10A

Perhatian perhatian.....di sini akan terdapat banyak percakapan bahasa Jawa. Kenapa? Karena ngomongin Yogya itu kalau terus-terusan pakai bahasa Indonesia rasanya tanganku jadi gatel. Orang Yogya sendiri kalau ketemu sesama Jawa sangat jarang menggunakan bahasa Indonesia... 🙏🙏 Jadi kalau kelewat nggak ada artinya...coba tag di komen ya....

Time flies so fast, satu bulan berlalu. Waktu yang cukup untuk mengamati dan memberikan penilaian atas kinerja seseorang. Apakah ia orang yang bersungguh-sungguh dalam bekerja atau hanya sekadar numpang ketenaran dari tanggung jawab yang harus ia emban dalam sebuah pekerjaan atas pekerjaan orang lain.

Penilaian yang rasanya cukup adil diberikan kepada Untari ketika semua pekerjaannya selalu membuat kagum Abe. Bahkan bukan hanya Abe, Bara pun mengakuinya.

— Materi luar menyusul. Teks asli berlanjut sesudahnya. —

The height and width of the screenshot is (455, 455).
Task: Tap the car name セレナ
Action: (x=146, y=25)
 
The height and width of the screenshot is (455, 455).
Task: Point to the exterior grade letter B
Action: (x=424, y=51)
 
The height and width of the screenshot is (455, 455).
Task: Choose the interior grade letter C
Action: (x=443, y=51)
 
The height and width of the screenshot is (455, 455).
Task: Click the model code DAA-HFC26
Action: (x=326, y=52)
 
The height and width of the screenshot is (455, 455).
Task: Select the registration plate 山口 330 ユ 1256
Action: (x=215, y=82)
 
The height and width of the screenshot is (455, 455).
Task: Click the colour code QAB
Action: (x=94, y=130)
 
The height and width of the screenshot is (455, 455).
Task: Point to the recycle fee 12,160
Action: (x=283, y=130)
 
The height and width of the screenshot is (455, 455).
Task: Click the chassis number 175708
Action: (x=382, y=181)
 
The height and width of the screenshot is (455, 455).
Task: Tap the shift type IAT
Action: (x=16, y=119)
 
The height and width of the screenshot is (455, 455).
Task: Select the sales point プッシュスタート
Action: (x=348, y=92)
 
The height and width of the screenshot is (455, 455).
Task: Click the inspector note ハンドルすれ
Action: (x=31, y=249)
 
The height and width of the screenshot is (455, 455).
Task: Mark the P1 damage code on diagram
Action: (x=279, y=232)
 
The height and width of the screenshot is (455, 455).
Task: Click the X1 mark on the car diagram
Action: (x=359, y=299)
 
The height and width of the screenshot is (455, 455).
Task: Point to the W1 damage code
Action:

Sekretaris baru putranya itu cukup lihai dalam banyak hal, termasuk ikut dalam sebuah negosiasi kerja dengan calon investor yang harusnya ia atau Abe lakukan.

Tidak cukup sampai di situ. Ambarukmi pun ikut nimbrung menambahkan kelebihan Untari, ia yang awalnya datang ingin mendamprat pegawai baru itu sebulan yang lalu, kini justru berbalik arah dengan sangat menyukai karena gadis itu adalah sosok yang sangat hangat berinteraksi dengan siapa saja. Sekarang, setelah satu bulan berlalu Ambar sudah lebih dari lima kali bertemu dengan Untari. Ia bahkan tak segan mengundang sekretaris sang putra itu makan malam di rumahnya karena merasa kesepian saat Bara lebih asyik dengan pekerjaannya di luar rumah sementara Abe juga sudah tidak mau lagi tinggal bersamanya.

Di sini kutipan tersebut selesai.